We investigated whether P. cuspidatum's metabolites exhibited BNA inhibition. Consistent with our hypothesis, we found several inhibitors from the methanol extract of this plant, and then fully characterized their inhibitory mechanisms.
Activity guided separation of methanol extract led to isolation of individual constituents, and subsequently their structures were elucidated by spectroscopic analysis. Detailed kinetic behaviors of BNA inhibitors were explored by showing the changes of Km and Vmax, the ratios of KI/KIS and Kik/Kiv, and fluorescence quenching effect.

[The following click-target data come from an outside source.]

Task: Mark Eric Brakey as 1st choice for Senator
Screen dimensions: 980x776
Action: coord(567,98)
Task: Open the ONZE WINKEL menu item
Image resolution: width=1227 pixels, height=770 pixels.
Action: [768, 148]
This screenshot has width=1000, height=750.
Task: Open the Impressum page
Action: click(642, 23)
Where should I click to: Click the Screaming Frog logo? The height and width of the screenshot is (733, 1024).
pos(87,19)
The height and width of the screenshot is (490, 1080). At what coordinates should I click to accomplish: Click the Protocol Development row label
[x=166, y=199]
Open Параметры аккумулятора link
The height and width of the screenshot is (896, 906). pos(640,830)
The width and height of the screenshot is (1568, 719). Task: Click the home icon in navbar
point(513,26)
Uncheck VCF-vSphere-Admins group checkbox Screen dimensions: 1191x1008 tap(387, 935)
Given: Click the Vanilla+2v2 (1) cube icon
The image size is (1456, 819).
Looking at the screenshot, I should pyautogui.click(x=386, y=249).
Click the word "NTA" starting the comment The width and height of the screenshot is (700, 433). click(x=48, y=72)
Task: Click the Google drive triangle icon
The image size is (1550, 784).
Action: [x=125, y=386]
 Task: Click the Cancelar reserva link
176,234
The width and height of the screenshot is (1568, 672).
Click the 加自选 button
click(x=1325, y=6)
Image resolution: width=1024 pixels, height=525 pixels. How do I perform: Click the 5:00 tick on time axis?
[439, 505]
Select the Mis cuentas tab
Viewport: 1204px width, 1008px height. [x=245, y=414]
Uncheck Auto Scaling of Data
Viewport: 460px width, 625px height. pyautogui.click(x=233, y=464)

This study attempted to isolate the responsible metabolites and elucidate the BNA inhibitory mechanism. The principal BNA inhibitory compounds (2–6) were identified as emodin (2), physcion-8-O-β-D-glucopyranoside (3), emodin-8-O-β-D-glucopyranoside (4), emodin-1-O-β-D-glucopyranoside (5), and 2-methoxy-6-acetyl-7-methyljuglone (6). Unexpectedly, anthraquinone glucosides (3–5) were much more potent than their corresponding aglycones (1 and 2). For example, emodin (2) had an IC50=5.4 μM, whereas its glucosides (4 and 5) had IC50=0.85 μM and 0.43 μM respectively. A similar trend was observed with physcion (1, IC50>200 μM) and its glucoside (3, IC50=6.2 μM). The anthraquinone (2) was mixed type I inhibitor, whereas its glucosides (4 and 5) were noncompetitive. In addition, the fluorescence quenching study showed that the affinity constants (KSV) of inhibitors increased in proportion to their inhibitory potencies. Furthermore, we quantified the major and minor metabolites through UPLC-PDA-Q-TOF/MS, and revealed that the most potent inhibitors were the major constituents. This result contributes to our understanding of P. cuspidatum utility as functional food stuff and widely used herbal medicine.